Turn the listing below into a JSON list of strings, with one string for each line and no entries for blank lines.

Text and item location entries:
══════════
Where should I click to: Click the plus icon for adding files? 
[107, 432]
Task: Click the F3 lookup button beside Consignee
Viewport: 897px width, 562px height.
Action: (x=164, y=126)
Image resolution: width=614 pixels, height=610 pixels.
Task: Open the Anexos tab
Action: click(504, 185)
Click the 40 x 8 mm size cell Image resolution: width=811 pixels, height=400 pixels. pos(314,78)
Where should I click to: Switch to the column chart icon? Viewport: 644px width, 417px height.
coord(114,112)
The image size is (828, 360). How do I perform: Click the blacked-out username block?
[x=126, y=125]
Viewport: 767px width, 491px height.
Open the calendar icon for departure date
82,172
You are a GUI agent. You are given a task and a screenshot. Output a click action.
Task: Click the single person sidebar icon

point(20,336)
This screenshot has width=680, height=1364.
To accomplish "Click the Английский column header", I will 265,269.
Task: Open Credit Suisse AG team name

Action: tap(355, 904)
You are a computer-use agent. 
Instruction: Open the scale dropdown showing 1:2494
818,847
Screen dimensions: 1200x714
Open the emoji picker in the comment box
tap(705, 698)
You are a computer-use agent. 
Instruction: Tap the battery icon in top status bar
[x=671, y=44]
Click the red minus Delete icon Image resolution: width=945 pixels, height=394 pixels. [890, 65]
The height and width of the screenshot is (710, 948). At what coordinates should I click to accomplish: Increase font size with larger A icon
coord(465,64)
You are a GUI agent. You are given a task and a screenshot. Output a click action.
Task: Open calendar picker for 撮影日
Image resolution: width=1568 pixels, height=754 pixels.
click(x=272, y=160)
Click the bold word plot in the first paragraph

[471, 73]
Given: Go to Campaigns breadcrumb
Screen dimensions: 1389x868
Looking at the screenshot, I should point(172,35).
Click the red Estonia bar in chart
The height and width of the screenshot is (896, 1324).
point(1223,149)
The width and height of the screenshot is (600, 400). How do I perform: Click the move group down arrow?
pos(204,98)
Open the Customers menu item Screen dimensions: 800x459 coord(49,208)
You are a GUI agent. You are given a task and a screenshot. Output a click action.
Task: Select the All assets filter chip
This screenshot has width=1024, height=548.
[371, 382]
══════════
• [Exercise answer]
[
  "Where should I click to: Click the plus icon for adding files? ",
  "[107, 432]",
  "Task: Click the F3 lookup button beside Consignee",
  "Viewport: 897px width, 562px height.",
  "Action: (x=164, y=126)",
  "Image resolution: width=614 pixels, height=610 pixels.",
  "Task: Open the Anexos tab",
  "Action: click(504, 185)",
  "Click the 40 x 8 mm size cell Image resolution: width=811 pixels, height=400 pixels. pos(314,78)",
  "Where should I click to: Switch to the column chart icon? Viewport: 644px width, 417px height.",
  "coord(114,112)",
  "The image size is (828, 360). How do I perform: Click the blacked-out username block?",
  "[x=126, y=125]",
  "Viewport: 767px width, 491px height.",
  "Open the calendar icon for departure date",
  "82,172",
  "You are a GUI agent. You are given a task and a screenshot. Output a click action.",
  "Task: Click the single person sidebar icon",
  "point(20,336)",
  "This screenshot has width=680, height=1364.",
  "To accomplish \"Click the Английский column header\", I will 265,269.",
  "Task: Open Credit Suisse AG team name",
  "Action: tap(355, 904)",
  "You are a computer-use agent. ",
  "Instruction: Open the scale dropdown showing 1:2494",
  "818,847",
  "Screen dimensions: 1200x714",
  "Open the emoji picker in the comment box",
  "tap(705, 698)",
  "You are a computer-use agent. ",
  "Instruction: Tap the battery icon in top status bar",
  "[x=671, y=44]",
  "Click the red minus Delete icon Image resolution: width=945 pixels, height=394 pixels. [890, 65]",
  "The height and width of the screenshot is (710, 948). At what coordinates should I click to accomplish: Increase font size with larger A icon",
  "coord(465,64)",
  "You are a GUI agent. You are given a task and a screenshot. Output a click action.",
  "Task: Open calendar picker for 撮影日",
  "Image resolution: width=1568 pixels, height=754 pixels.",
  "click(x=272, y=160)",
  "Click the bold word plot in the first paragraph",
  "[471, 73]",
  "Given: Go to Campaigns breadcrumb",
  "Screen dimensions: 1389x868",
  "Looking at the screenshot, I should point(172,35).",
  "Click the red Estonia bar in chart",
  "The height and width of the screenshot is (896, 1324).",
  "point(1223,149)",
  "The width and height of the screenshot is (600, 400). How do I perform: Click the move group down arrow?",
  "pos(204,98)",
  "Open the Customers menu item Screen dimensions: 800x459 coord(49,208)",
  "You are a GUI agent. You are given a task and a screenshot. Output a click action.",
  "Task: Select the All assets filter chip",
  "This screenshot has width=1024, height=548.",
  "[371, 382]"
]